停電時に自動で電力供給をバックアップして賃貸でも導入可能な家庭用蓄電池「Pila」を元テスラのエンジニアが開発

テスラで家庭用蓄電池「Powerwall」のエンジニアとして勤務した経験があるコール・アッシュマン氏が、停電時に自動で家電への電力供給をバックアップし、賃貸物件でもコンセントに挿すだけで簡単に導入な家庭用蓄電池「Pila」を開発したと発表しました。
Pila Energy
https://pilaenergy.com/

アッシュマン氏は、テスラでPowerwallのエンジニアとして充放電管理やモニタリング機能を担うバックアップゲートウェイなどの開発に携わったほか、家庭全体の電気負荷の調整や停電時のバックアップを担うバッテリーパネルを展開するSPANでも製品開発を主導したと述べています。
Powerwallなどの家庭用蓄電池は、持ち家に住んでおり1万ドル(約148万円)を超える高額な料金を支払える人には適していますが、賃貸やマンションに住んでいたり、経済的にそれほど余裕がなかったりする人には手が出しにくいものです。アッシュマン氏によると、Powerwallの設置コストの50%以上はバッテリー本体ではなく、人件費や許可の取得費用といった付随するコストだとのこと。
そこでアッシュマン氏は、「より多くの人々が自宅でエネルギー安全保障にアクセスできるようにするための入り口」として、より手軽な家庭用蓄電池「Pila」を開発しました。Pilaがどのような家庭用蓄電池になっているのかは、以下の動画を見るとよくわかります。
Introducing Pila: The Simplest, Smartest Home Backup Battery - YouTube

近年は異常気象の頻発により、嵐などによる停電のリスクが高まっています。

停電が発生した場合、家中のさまざまな家電製品への電力供給がストップして日常生活に支障が出るほか、時には食品が腐ったり重要なデータが消失したりするリスクもあります。

こうした場合に役立つのが、停電時の電力供給をバックアップしてくれる家庭用蓄電池です。Pilaは、誰もが停電時に「エネルギーの独立性」を維持できるようにすることを目的として開発されました。

Pilaはメッシュタイプでコンパクトな家庭用蓄電池であり、家中のさまざまな場所に設置することが可能。本体のサイズは38cm×67.5cm×8.5cmとコンパクトで、重量も20.4kgと人力で持ち運ぶことも可能なため、賃貸物件にも気軽に導入できます。

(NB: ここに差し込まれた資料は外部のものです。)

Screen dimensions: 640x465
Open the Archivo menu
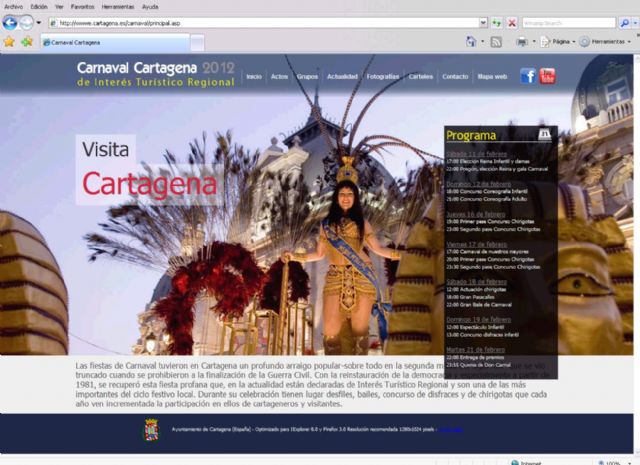pyautogui.click(x=14, y=6)
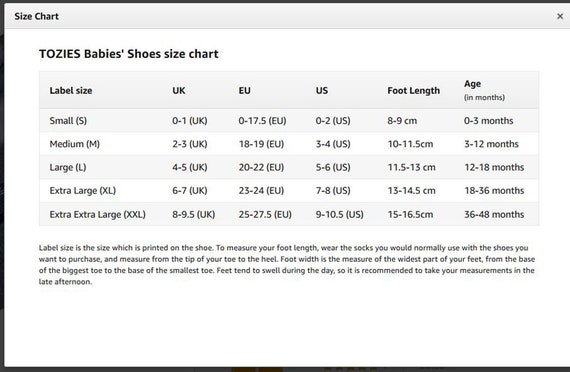The width and height of the screenshot is (570, 372).
Task: Click the label size measuring instructions paragraph
Action: coord(287,265)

Pilaは停電時に、自動で電力供給をバックアップしてくれます。

Pila本体をアメリカで一般的な120Vのコンセントに接続し、そこにさまざまな電化製品の電源コードを挿し込めばOK。

横置きだけでなく縦置きも可能。

Pilaのバッテリー容量は1.6kWHで、USB Type-Cによる高速給電にも対応しています。接続している家電製品にどれほどの期間給電できるのかは、Pila本体のパネルに表示される仕組みです。

Pila1台が給電できる期間は製品によって異なり、冷蔵庫であれば32時間、Wi-Fiルーターであれば132時間、テレビであれば32時間ほどだとのこと。また、ノートPCであれば23回、スマートフォンであれば113回の満充電が可能とされています。

バッテリー状態はAndroidまたはiOS向けのアプリで確認可能です。

Pilaはメッシュタイプの家庭用蓄電池であり、電力網や太陽光パネルから得た電力をそれぞれが蓄え、停電時に備えます。

また、停電時のバックアップだけでなく通常時のエネルギー使用も最適化し、電気料金を節約できるとのこと。

Pilaは部屋のコンセントに挿し込むだけで使い始めることができます。

まずはPCや冷蔵庫などの重要な電化製品向けに1台だけ導入し、必要や経済状態に応じて数を増やしていくという使い方も可能です。

Pilaの通常価格は1299ドル(約19万2000円)ですが、記事作成時点では99ドル(約1万4700円)の保証金を支払うことで、先行価格の999ドル(約14万8000円)で購入できるとのこと。出荷は2025年中が予定されています。